### SUPPLIED MATERIAL

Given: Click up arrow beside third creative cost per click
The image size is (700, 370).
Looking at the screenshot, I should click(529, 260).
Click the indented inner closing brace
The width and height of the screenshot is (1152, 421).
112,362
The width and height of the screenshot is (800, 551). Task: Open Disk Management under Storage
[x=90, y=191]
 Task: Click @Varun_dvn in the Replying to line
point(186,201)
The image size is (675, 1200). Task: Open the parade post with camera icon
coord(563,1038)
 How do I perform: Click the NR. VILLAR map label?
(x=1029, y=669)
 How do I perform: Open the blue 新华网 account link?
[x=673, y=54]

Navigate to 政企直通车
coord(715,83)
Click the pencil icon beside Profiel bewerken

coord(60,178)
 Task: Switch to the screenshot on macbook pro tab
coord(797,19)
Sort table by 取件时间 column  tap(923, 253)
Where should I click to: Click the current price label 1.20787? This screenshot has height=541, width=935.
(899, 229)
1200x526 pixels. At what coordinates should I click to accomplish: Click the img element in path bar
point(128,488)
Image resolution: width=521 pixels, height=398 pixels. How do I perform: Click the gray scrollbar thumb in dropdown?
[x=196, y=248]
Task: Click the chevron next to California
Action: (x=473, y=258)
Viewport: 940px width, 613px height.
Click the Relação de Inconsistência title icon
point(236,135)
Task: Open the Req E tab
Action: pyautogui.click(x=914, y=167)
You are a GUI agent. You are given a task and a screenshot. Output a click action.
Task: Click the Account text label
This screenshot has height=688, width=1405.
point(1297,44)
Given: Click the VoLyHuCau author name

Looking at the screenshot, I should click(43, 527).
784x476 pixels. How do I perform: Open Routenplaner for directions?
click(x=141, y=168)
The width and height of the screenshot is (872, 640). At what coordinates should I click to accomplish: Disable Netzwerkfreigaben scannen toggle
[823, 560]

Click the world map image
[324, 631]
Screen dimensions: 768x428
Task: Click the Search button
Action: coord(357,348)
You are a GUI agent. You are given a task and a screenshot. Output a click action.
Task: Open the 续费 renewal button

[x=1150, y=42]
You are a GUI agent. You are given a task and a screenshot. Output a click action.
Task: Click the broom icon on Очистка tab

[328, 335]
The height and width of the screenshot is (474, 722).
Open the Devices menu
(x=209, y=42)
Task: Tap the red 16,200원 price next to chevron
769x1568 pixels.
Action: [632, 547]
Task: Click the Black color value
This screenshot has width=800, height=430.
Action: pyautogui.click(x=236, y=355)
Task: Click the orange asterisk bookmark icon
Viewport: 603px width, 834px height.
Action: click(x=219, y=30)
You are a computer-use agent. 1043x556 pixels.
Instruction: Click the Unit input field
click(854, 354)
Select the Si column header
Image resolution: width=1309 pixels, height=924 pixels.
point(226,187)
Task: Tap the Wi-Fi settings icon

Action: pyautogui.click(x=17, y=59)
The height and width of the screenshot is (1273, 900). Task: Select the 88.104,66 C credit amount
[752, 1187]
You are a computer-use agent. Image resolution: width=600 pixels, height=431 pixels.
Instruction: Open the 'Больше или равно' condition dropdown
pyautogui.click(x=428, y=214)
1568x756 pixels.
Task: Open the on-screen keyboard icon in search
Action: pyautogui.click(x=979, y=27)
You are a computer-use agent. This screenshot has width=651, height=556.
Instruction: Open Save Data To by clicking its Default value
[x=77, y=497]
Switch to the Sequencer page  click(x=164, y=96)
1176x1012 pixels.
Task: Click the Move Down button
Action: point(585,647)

######

Set the entries above down once more, exactly as they stand.

RESPONSE BELOW:
Given: Click up arrow beside third creative cost per click
The image size is (700, 370).
Looking at the screenshot, I should click(529, 260).
Click the indented inner closing brace
The width and height of the screenshot is (1152, 421).
112,362
The width and height of the screenshot is (800, 551). Task: Open Disk Management under Storage
[x=90, y=191]
 Task: Click @Varun_dvn in the Replying to line
point(186,201)
The image size is (675, 1200). Task: Open the parade post with camera icon
coord(563,1038)
 How do I perform: Click the NR. VILLAR map label?
(x=1029, y=669)
 How do I perform: Open the blue 新华网 account link?
[x=673, y=54]

Navigate to 政企直通车
coord(715,83)
Click the pencil icon beside Profiel bewerken

coord(60,178)
 Task: Switch to the screenshot on macbook pro tab
coord(797,19)
Sort table by 取件时间 column  tap(923, 253)
Where should I click to: Click the current price label 1.20787? This screenshot has height=541, width=935.
(899, 229)
1200x526 pixels. At what coordinates should I click to accomplish: Click the img element in path bar
point(128,488)
Image resolution: width=521 pixels, height=398 pixels. How do I perform: Click the gray scrollbar thumb in dropdown?
[x=196, y=248]
Task: Click the chevron next to California
Action: (x=473, y=258)
Viewport: 940px width, 613px height.
Click the Relação de Inconsistência title icon
point(236,135)
Task: Open the Req E tab
Action: pyautogui.click(x=914, y=167)
You are a GUI agent. You are given a task and a screenshot. Output a click action.
Task: Click the Account text label
This screenshot has height=688, width=1405.
point(1297,44)
Given: Click the VoLyHuCau author name

Looking at the screenshot, I should click(43, 527).
784x476 pixels. How do I perform: Open Routenplaner for directions?
click(x=141, y=168)
The width and height of the screenshot is (872, 640). At what coordinates should I click to accomplish: Disable Netzwerkfreigaben scannen toggle
[823, 560]

Click the world map image
[324, 631]
Screen dimensions: 768x428
Task: Click the Search button
Action: coord(357,348)
You are a GUI agent. You are given a task and a screenshot. Output a click action.
Task: Open the 续费 renewal button

[x=1150, y=42]
You are a GUI agent. You are given a task and a screenshot. Output a click action.
Task: Click the broom icon on Очистка tab

[328, 335]
The height and width of the screenshot is (474, 722).
Open the Devices menu
(x=209, y=42)
Task: Tap the red 16,200원 price next to chevron
769x1568 pixels.
Action: [632, 547]
Task: Click the Black color value
This screenshot has width=800, height=430.
Action: pyautogui.click(x=236, y=355)
Task: Click the orange asterisk bookmark icon
Viewport: 603px width, 834px height.
Action: click(x=219, y=30)
You are a computer-use agent. 1043x556 pixels.
Instruction: Click the Unit input field
click(854, 354)
Select the Si column header
Image resolution: width=1309 pixels, height=924 pixels.
point(226,187)
Task: Tap the Wi-Fi settings icon

Action: pyautogui.click(x=17, y=59)
The height and width of the screenshot is (1273, 900). Task: Select the 88.104,66 C credit amount
[752, 1187]
You are a computer-use agent. Image resolution: width=600 pixels, height=431 pixels.
Instruction: Open the 'Больше или равно' condition dropdown
pyautogui.click(x=428, y=214)
1568x756 pixels.
Task: Open the on-screen keyboard icon in search
Action: pyautogui.click(x=979, y=27)
You are a computer-use agent. This screenshot has width=651, height=556.
Instruction: Open Save Data To by clicking its Default value
[x=77, y=497]
Switch to the Sequencer page  click(x=164, y=96)
1176x1012 pixels.
Task: Click the Move Down button
Action: point(585,647)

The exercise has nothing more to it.